La meta de las reservas
Hasta ahora, el Central cumplió casi la totalidad de la meta anual de acumulación de reservas. Durante el primer trimestre, parte de las compras quedaron limitadas por la demanda de dólares del Tesoro para afrontar vencimientos financieros. En paralelo, la autoridad monetaria emitió pesos sin esterilizar para sostener las adquisiciones, mientras que el Tesoro absorbió liquidez mediante colocaciones de deuda en moneda local para evitar presión sobre el dólar y la inflación.
Las proyecciones oficiales estiman que el saldo neto de compras de divisas podría ubicarse entre USD 10.000 y USD 17.000 millones este año, dependiendo del ingreso de dólares y de la demanda de pesos en la economía. El presidente del BCRA, Santiago Bausili, señaló que ambos factores serán determinantes para la evolución del programa monetario.
A la vez, la liquidación del agro y el regreso de las emisiones de deuda corporativa aparecen como fuentes clave para reforzar las reservas.

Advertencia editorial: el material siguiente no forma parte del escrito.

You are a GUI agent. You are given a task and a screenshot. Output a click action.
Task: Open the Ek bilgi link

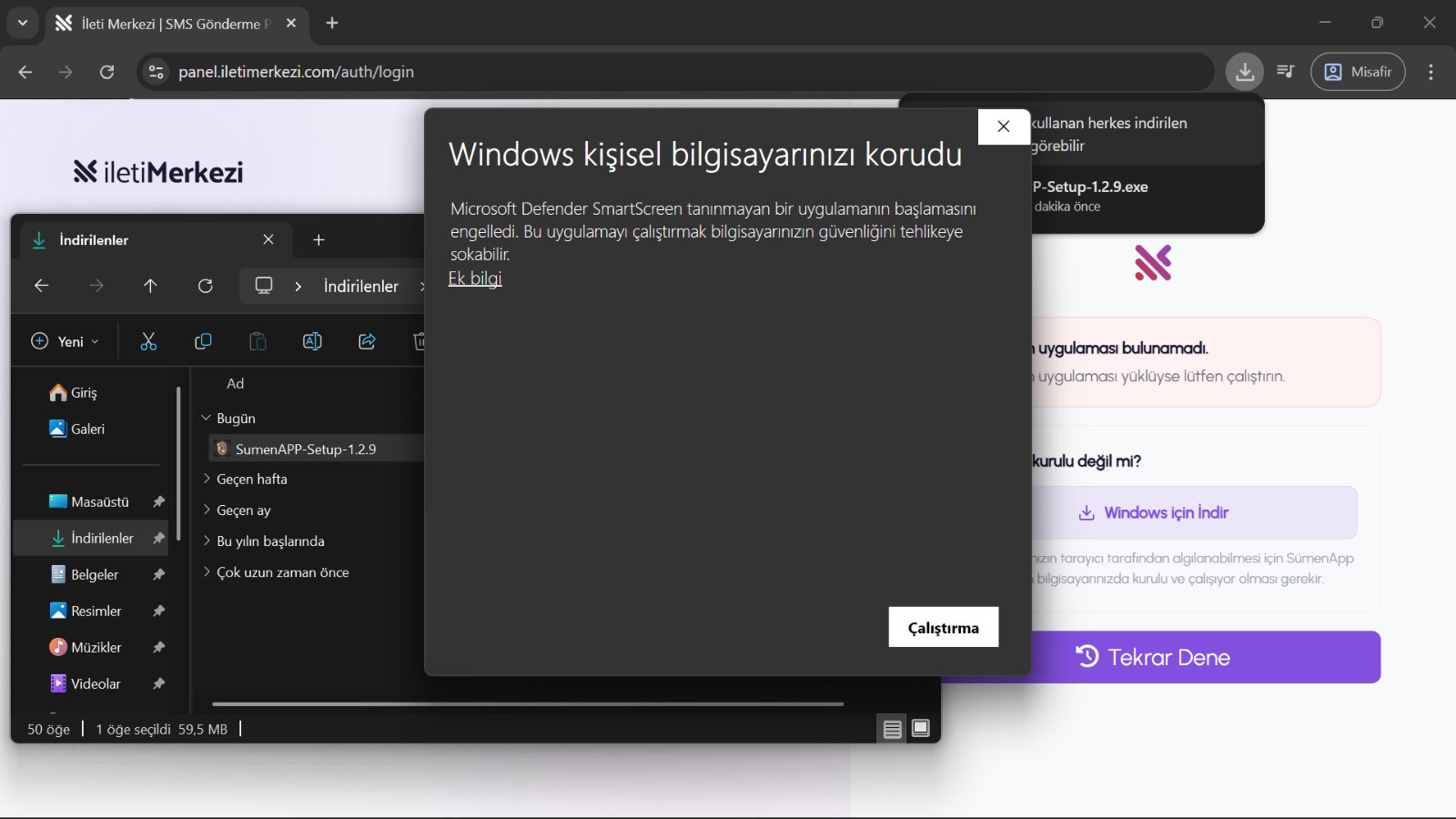474,278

El refuerzo más reciente llegó a través del Fondo Monetario Internacional (FMI), que desembolsó USD 1.000 millones tras aprobar la segunda revisión del programa de Facilidades Extendidas por USD 20.000 millones. Gracias a esos fondos y a las compras en el mercado, las reservas brutas del BCRA cerraron este jueves en USD 48.511 millones, el nivel más alto desde 2019.